A marked increase in the number of activated microglia (stained brown) in the cerebellum from patients with autism (right) compared with healthy controls (left). Courtesy of C. A. Pardo, John Hopkins University.

Autism is regarded as a developmental disorder of the nervous system — an idea that is consistent with the gross abnormalities seen in the brains of patients with autism. The clinical manifestation of the disease is heterogeneous and the causes remain controversial.

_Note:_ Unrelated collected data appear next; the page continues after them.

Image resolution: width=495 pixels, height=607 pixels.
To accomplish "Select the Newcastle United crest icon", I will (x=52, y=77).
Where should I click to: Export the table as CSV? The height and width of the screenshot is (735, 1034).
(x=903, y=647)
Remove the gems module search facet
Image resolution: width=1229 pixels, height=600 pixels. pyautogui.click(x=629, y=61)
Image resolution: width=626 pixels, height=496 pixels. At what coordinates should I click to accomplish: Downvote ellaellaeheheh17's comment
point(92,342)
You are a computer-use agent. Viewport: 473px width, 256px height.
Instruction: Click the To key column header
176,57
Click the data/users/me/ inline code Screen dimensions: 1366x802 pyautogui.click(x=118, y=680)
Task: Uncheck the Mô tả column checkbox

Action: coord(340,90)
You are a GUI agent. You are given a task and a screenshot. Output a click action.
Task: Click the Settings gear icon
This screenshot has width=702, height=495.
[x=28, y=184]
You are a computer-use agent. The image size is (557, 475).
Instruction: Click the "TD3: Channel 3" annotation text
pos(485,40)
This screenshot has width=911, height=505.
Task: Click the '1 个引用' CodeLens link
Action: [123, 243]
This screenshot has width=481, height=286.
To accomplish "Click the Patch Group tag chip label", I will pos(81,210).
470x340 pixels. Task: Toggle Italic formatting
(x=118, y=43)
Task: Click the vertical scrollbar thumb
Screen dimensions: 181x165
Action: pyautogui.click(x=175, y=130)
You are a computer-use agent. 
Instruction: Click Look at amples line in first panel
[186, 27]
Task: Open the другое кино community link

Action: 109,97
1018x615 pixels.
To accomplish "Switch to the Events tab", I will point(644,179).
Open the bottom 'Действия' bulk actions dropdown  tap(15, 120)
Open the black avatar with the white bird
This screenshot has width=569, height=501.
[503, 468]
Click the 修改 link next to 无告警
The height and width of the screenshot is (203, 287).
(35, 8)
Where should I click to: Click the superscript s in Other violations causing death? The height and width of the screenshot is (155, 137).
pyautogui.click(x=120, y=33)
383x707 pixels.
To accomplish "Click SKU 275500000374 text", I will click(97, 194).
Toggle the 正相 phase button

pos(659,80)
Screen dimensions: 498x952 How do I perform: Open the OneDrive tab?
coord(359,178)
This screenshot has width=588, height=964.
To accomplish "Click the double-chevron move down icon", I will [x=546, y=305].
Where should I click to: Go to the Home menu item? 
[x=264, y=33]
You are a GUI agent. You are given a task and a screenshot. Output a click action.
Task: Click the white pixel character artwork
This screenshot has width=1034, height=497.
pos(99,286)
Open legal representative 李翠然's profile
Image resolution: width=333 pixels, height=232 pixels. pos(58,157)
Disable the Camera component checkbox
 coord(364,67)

Reporting in the Annals of Neurology, Vargas and colleagues have added another layer of complexity by showing that immune cells are more active in the brains of patients with autism and cause increased inflammation.

Immune dysfunction has been implicated as a potential mechanism for the pathogenesis of autism, but previous research has focused on immunological measures made outside the brain. In this study, the authors analysed pathological changes in brain tissues from 7 healthy controls and 11 patients with autism. They found that, compared with brain tissues from the healthy controls, tissues from the patients with autism showed extensive neuroglial responses in the frontal cortex, cingulate gyrus and cerebellum. These responses are characterized by activation of microglia and astroglia, which are the only immune-competent cells in the nervous system and are important in both innate and adaptive immune responses.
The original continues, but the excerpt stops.